Auf einen LV hoffe ich auch noch, den giftigen 6er kann ich mir allerdings nicht mehr vorstellen, dafür ist man dort aktuell schon zu breit aufgestellt und gibt wohl zuerst den (teils) etablierten Kräften die Chance.

Zudem denke ich dass man Favre automatisch die bestmöglichen Alternativen bietet, andersrum wird dieser diese fordern. Bekommt man halt in der Regel nicht mit, was da hinter den Kulissen so abläuft und zum Schluss beruhige ich dich und aktiviere dein Kurzzeitgedächtnis: Der letzte Titel ist gerade mal 14 Monate her Zunge raus

•     •     •

"Die Einstellung ist wichtiger als die Aufstellung.“ - Sammer

"Wer gut über Leute redet, dem geht es gut"

Für ein Netz ohne Hass!
BVB - Transferpolitik |#11920
18.07.2018 - 10:12 Uhr
Zitat von Since1986
Zitat von UnderratedCritic

Es gibt in Europa kaum einen Verein, der in den letzten zehn Jahren bessere Arbeit geleistet hat, als der BVB. Daran wird sich auch nichts ändern, auch wenn solche Träumer wie du unsere Leute für die letzten Pfeifen halten.


Für die letzten 10 Jahre mag das stimmen. Nimmt davon allerdings die ersten 5 Jahre raus, die wirklich lange her sind mit ganz anderen Rahmenbedingungen, die erfolgreichste Zeit unter Klopp, dann schaut die Analyse bei weitem nicht mehr so gut aus. Diese Zeit ist zu lange her um noch groß in eine Bewertung reinzufließen meiner Meinung nach. Selbst ein 5 Jahres Zeitraum ist schon sehr sehr groß.

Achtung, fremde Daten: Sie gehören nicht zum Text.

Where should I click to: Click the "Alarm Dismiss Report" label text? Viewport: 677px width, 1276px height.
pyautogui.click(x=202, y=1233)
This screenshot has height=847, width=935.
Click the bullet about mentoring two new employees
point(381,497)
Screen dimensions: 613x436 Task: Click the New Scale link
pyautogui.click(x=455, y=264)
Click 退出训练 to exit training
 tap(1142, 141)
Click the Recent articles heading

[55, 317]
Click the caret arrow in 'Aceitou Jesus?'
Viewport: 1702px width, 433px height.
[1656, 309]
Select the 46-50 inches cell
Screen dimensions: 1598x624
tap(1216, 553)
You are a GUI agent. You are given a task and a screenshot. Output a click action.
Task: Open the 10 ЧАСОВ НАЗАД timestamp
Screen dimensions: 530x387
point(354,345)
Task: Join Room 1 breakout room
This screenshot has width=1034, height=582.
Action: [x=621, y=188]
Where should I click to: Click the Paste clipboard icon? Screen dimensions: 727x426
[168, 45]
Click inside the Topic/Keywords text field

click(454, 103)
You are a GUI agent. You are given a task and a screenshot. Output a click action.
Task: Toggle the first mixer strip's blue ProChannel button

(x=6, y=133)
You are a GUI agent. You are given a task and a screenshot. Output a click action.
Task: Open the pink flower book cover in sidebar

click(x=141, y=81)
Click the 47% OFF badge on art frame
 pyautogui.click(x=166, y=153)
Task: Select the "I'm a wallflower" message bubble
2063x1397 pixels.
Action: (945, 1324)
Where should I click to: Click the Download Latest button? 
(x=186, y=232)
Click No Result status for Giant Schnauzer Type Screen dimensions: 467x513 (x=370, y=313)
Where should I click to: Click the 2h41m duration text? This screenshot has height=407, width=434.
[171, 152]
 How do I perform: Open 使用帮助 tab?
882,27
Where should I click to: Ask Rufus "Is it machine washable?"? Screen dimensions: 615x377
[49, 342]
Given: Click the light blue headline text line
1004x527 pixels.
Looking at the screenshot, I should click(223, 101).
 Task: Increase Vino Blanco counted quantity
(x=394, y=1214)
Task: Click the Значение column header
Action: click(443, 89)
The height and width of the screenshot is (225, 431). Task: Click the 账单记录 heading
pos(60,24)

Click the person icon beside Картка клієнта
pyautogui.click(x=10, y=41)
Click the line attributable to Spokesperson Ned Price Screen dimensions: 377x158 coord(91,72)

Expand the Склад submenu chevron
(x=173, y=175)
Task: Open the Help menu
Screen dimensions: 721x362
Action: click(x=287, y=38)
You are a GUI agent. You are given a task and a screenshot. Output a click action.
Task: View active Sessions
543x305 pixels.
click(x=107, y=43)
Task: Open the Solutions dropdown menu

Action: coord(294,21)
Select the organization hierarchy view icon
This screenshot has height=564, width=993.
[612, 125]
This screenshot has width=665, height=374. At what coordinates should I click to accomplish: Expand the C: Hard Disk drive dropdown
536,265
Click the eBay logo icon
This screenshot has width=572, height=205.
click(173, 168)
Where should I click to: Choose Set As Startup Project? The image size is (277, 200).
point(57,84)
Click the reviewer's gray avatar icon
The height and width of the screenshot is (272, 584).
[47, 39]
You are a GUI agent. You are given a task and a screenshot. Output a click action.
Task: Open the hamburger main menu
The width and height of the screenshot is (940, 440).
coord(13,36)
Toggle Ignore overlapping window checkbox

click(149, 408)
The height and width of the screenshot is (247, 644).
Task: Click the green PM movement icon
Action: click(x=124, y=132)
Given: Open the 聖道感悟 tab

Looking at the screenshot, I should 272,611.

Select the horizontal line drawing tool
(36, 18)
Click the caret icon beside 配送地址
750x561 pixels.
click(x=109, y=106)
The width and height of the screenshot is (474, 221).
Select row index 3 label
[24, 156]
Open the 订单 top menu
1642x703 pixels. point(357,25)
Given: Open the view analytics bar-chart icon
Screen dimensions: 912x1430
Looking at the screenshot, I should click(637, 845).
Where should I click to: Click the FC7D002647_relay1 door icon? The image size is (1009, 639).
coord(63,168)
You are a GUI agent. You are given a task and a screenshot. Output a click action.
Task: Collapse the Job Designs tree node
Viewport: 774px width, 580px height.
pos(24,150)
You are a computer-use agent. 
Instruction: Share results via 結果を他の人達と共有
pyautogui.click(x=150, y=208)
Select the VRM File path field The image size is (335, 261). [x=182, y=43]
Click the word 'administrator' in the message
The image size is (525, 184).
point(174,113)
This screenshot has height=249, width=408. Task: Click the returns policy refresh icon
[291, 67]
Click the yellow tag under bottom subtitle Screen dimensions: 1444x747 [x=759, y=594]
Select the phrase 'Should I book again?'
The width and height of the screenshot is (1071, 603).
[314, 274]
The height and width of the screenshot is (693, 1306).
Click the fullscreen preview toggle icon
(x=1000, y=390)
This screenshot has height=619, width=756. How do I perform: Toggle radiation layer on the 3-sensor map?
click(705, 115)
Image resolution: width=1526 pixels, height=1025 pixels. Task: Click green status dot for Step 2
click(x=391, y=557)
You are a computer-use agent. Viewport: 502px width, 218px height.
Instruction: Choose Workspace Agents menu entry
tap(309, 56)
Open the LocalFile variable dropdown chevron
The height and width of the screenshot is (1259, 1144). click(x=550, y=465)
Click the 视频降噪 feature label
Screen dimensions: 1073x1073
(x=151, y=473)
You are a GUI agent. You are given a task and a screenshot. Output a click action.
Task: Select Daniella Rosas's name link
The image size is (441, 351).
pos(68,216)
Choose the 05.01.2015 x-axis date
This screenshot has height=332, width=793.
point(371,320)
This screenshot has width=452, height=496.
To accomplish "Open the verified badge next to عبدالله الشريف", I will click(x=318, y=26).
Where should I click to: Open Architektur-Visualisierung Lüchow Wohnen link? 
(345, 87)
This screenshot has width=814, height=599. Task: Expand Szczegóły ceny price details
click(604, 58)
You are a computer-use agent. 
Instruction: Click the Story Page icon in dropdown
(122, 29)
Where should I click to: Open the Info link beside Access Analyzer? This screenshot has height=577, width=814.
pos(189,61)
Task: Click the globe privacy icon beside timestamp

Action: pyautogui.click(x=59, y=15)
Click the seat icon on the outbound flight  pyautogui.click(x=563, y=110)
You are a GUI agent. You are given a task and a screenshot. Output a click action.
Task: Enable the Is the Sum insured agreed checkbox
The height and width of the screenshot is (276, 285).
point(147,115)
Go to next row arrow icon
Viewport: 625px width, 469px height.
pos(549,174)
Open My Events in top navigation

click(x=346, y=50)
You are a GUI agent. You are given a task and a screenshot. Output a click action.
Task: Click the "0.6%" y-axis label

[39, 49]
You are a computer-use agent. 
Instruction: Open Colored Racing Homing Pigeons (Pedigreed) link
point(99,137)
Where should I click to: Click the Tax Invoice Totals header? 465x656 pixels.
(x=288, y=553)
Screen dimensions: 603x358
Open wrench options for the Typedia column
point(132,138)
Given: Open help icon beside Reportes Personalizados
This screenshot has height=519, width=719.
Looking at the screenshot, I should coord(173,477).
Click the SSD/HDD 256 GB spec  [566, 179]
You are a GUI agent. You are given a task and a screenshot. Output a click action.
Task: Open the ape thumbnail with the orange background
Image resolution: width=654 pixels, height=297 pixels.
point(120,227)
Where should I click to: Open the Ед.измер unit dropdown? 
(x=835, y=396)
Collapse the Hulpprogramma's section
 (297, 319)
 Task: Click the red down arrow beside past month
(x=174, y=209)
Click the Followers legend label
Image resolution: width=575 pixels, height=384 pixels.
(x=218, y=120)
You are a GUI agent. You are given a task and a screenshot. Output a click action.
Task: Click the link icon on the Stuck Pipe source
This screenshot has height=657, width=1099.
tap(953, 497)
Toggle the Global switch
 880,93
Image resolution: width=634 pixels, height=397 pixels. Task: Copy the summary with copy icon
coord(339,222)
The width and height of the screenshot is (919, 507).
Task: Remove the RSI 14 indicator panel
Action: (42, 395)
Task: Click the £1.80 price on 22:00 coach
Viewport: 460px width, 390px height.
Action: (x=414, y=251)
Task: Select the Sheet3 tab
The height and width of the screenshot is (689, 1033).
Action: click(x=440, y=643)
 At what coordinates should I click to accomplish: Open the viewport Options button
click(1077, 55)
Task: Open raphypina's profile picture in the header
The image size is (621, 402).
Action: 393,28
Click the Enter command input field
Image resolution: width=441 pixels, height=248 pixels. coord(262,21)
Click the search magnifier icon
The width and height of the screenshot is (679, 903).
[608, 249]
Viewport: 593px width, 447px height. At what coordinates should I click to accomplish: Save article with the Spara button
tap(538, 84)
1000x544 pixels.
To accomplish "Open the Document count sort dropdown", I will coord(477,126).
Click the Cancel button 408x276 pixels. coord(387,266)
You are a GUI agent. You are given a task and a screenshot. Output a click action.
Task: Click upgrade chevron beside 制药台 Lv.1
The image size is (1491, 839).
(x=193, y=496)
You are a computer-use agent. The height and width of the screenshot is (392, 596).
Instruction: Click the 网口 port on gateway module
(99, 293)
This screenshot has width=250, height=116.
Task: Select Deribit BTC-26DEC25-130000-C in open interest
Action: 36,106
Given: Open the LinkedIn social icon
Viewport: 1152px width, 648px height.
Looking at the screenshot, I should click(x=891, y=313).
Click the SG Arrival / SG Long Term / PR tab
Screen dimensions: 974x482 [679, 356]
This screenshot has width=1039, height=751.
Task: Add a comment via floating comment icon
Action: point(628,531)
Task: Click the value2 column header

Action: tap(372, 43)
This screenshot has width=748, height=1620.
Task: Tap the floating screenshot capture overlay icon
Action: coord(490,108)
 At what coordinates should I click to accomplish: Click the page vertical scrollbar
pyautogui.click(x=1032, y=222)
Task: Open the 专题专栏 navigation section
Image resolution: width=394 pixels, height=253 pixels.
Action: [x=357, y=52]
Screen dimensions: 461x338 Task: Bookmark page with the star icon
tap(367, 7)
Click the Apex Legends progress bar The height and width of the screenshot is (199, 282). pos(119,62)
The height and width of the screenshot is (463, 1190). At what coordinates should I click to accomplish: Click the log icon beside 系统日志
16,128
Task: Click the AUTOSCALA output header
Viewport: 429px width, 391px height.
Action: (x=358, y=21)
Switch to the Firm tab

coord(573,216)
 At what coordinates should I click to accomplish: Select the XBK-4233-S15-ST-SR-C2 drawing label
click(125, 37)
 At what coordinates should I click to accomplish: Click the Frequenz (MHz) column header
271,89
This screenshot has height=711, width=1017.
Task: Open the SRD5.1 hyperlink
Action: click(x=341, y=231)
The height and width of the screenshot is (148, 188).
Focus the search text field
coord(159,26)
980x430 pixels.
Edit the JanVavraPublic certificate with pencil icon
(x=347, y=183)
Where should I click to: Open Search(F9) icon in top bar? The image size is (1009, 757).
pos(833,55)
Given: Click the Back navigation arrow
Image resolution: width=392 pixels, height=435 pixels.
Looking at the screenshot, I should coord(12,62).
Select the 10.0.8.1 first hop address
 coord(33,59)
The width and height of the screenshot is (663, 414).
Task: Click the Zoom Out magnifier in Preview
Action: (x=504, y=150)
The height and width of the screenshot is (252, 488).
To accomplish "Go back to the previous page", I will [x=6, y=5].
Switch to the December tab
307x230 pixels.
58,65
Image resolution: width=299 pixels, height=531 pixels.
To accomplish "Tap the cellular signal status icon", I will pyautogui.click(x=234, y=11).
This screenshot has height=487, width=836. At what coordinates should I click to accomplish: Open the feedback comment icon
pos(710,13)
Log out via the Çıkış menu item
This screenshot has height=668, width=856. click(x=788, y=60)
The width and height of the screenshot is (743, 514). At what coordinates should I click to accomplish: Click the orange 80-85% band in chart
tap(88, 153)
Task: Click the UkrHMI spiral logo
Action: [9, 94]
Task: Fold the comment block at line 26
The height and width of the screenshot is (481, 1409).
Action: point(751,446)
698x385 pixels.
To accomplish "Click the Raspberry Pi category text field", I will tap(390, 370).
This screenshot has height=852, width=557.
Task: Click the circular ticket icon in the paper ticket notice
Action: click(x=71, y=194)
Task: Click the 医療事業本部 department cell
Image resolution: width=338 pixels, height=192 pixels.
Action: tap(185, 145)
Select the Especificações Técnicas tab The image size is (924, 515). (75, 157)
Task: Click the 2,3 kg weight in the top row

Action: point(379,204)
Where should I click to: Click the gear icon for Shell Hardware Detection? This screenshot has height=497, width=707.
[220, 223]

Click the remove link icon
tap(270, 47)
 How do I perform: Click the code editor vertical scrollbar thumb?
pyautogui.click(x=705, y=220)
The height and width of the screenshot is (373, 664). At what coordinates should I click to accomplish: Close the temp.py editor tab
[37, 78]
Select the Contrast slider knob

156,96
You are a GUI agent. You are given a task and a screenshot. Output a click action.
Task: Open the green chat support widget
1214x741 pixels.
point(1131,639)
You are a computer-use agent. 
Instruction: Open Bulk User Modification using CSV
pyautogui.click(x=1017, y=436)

Vor allem hatte ich gar nicht gesagt, dass ich die Verantwortlichen für Pfeifen halte, sondern dass die Reaktion auf „berechtigte“ Kritik eben so ausfällt. Dass sie nur schlechte Arbeit leisten auch nicht. Wieder eine typische Reaktion eben... Kaum sagt man mal etwas in Richtung, das habt ihr verbockt, ist man gleich einer der alles schlecht macht. Das stört mich auch ungeheuerlich. Sorry, wenn Watzke eben nur zu 80% gut arbeitet und man ihn auf 20% hinweist, die bescheiden laufen, dann reagiert ein Kritikfähiger nicht damit, dass ja 80% super sind, sondern mit, dann ändern wir die 20% eben... und ja stimmt, die 20% laufen bescheiden. Die Aussagen und Reaktionen der BVB‘ler finde ich etwas arrogant. Denn es gibt mittlerweile mindestens 5 Clubs in Deutschland die ähnlich starke Arbeit bei deutlich weniger Basis leisten..
Und auch wie du sagst, es läuft jetzt schon länger so, dass man von Jahr zu Jahr schwächer wird mit leichten Ausschlägen nach oben.